» **EXCERPT PROVIDED**:
════════════════

Real challenges in the management of patients with AML on ECMO are both coagulopathy and thrombocytopenia. Severe thrombocytopenia is seen in around 22% of patients requiring ECMO and is associated with more severe APACHE-II scores [3].
Current ELSO guidelines advise to maintain platelet count > 100 × 10^9^/L, but this threshold can be lower in adult patients, and often, this threshold cannot be reached or maintained [2].
Abrams et al. described transfusion triggers at lower levels < 20 × 10^9^/L if hemodynamically stable or <50 × 10^9^/L in patients with hemodynamic failure [7].
Yoon et al. described stopping heparin during ECMO in patients with platelet amount < 503 × 10^9^/L^6^, and local protocols follow these suggestions.
However, in literature, there are several cases of vv-ECMO and heparin maintenance despite of thrombocytopenia, and, since yet, none of the authors have reported a case of ECMO support in a patient with such a severe aplastic condition [8].
For example, there was a case of a 51-year-old smoker female affected by AML and ARDS linked to infective Klebsiella pneumoniae who underwent vv-ECMO with a platelet count < 39 × 10^9^/L [3].
In this case, we related our strategy to clinical manifestation of leukemia with spontaneous bleeding and waited for the acceptable recovery of bone marrow to start full intensive and invasive resuscitation.
A persistent thrombocytopenia with a total count under 1000 cells/mm^3^ despite of platelet transfusions was never reported in literature, and no suggestions could be obtained from guidelines and observational studies [9], but that severe condition led us to keep a conservative strategy until platelet recovery.
We switched to a much more intensive approach as soon as the platelet amount increased in a few days up to 140 × 10^3^/ml, and either a PTT or D-dimer count was stable (respectively, 25 s and 2 × 10^3^ ng/ml).
Obviously, the patient paid this strategy developing lung fibrosis because of prolonged mechanical stress ventilation, and lung recovery was very slow but progressive (Figure 6).
Nowadays, there is still a lack of data related to the use of vv-ECMO in patients with AML receiving induction chemotherapy. In fact, in patients with a hematological malignancy, immunocompromised status and cytopenia, worsened by induction chemotherapy, could be further worsened by either ECMO cannulation or its maintenance, or other concurrent complications such as bleeding and bacterial, viral, and fungine infections.
However, usually after induction chemotherapy, acute lysis pneumopathy can lead to diffuse alveolar damage that can require ECMO support [6].
Current medical literature shows a case of a 44-year-old Asian male who was admitted to the ICU with the diagnosis of AML and started vv-ECMO for refractory hypoxemia while he was on induction chemotherapy [5].
This patient showed also a severe thrombocytopenia at the time of cannulation (platelets 4 × 10^9^/L) and that is why anticoagulation was not used during vv-ECMO [5].
Moreover, there is a case report about a 22-year-old man that was admitted to the ICU for ARDS linked to massive lysis pneumopathy during induction chemotherapy for AML [6].
ECMO could be a valid option to improve the survival of hematological patients with severe ARDS and thrombocytopenia both by reducing the lung injury related to high-pressure long-term ventilation and improving oxygenation. Thus, extracorporeal support needs to be evaluated without haste, appointing the origin of thrombocytopenia and its possible evolution to predict the risk of bleeding [8].
On the other hand, a late intervention could postpone chemotherapy administration and increase the rate of recurrency. Therefore, each case has to be managed for its specific clinical and hematological manifestations, and respiratory support has to be tailored to a single patient.
This clinical case suggests the reasonable efficacy of putting off ECMO in selected patients.

════════════════

» **DATA LISTING**:
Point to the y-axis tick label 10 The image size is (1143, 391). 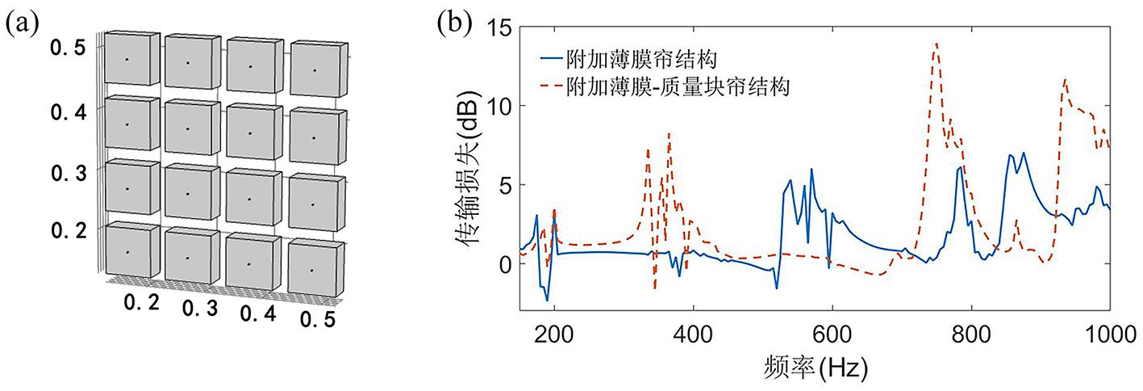pyautogui.click(x=494, y=106)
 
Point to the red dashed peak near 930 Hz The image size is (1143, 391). pyautogui.click(x=1066, y=80)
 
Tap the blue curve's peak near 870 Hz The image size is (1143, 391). pyautogui.click(x=1024, y=153)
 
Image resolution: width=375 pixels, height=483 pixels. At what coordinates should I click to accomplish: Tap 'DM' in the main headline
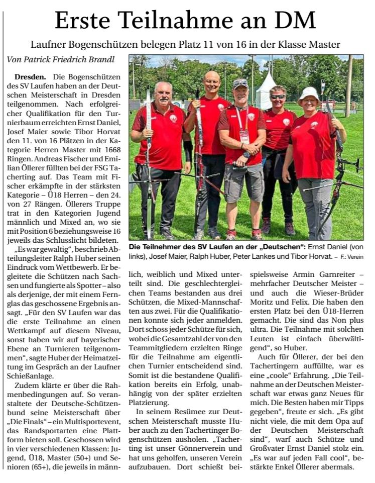(296, 21)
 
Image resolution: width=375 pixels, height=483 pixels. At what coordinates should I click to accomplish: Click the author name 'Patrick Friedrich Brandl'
(68, 59)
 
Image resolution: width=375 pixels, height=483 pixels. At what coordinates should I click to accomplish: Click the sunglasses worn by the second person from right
(278, 96)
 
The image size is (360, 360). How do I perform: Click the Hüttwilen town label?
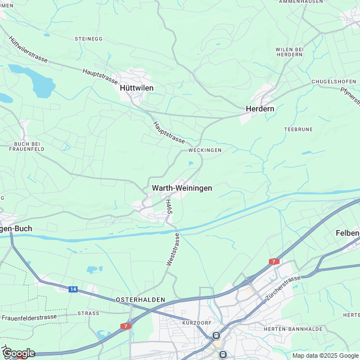[137, 88]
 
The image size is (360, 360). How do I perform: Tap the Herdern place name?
[259, 109]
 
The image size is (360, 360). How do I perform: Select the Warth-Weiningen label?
[182, 188]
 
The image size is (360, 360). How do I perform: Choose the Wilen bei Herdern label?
[290, 52]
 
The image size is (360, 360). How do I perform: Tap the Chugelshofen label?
[335, 82]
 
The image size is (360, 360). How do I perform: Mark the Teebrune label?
[298, 129]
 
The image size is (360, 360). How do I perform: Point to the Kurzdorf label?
[195, 323]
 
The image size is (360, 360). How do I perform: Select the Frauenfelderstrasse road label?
[29, 317]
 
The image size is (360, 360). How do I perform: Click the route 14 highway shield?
[73, 289]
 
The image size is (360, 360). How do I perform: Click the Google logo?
[19, 353]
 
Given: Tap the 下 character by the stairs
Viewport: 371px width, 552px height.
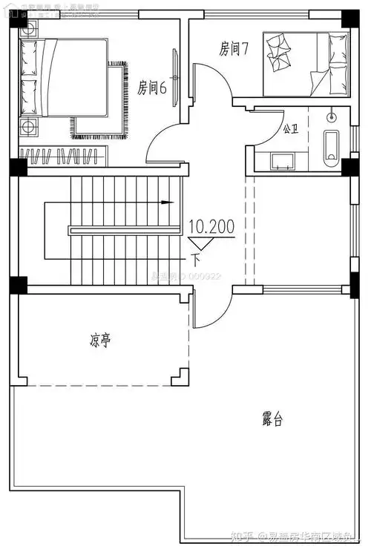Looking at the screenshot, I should point(196,260).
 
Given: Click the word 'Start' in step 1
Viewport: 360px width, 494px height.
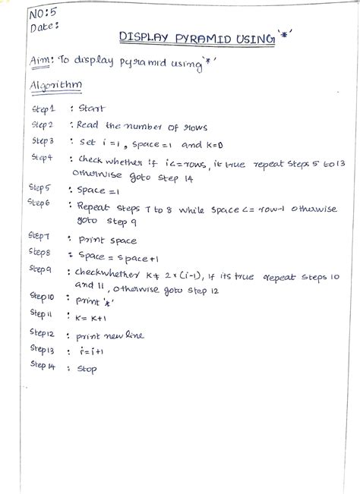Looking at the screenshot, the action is tap(92, 109).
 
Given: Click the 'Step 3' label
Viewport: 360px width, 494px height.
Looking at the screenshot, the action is tap(43, 141).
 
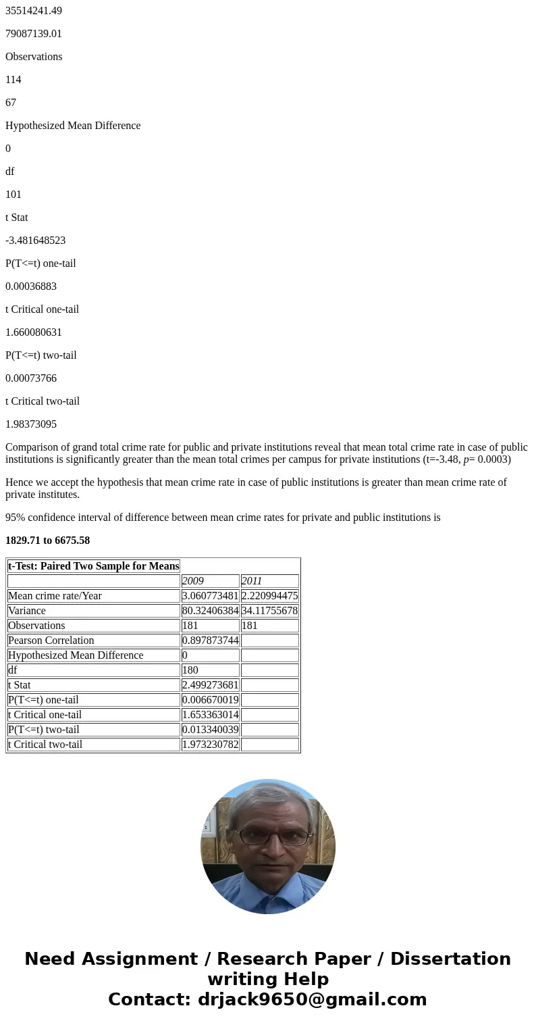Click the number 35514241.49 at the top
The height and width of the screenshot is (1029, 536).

════════════════

» **TASKS FOR THIS EXERCISE**:
- a) According to the discussion of ECMO in AML, about what share of patients requiring ECMO have severe thrombocytopenia?
- b) List the ages of all the patients in the cases that the ECMO discussion cites from the literature.
- c) Reproduce word for word the stretch of the ECMO discussion from "On the other" through "in selected patients.".
The lines have nothing to do with the discussion of ECMO in patients with AML.

» **RESULTS FOR EACH TASK**:
- a) Around 22%.

- b)
- 51 years old
- 44 years old
- 22 years old

- c)
On the other hand, a late intervention could postpone chemotherapy administration and increase the rate of recurrency. Therefore, each case has to be managed for its specific clinical and hematological manifestations, and respiratory support has to be tailored to a single patient.
This clinical case suggests the reasonable efficacy of putting off ECMO in selected patients.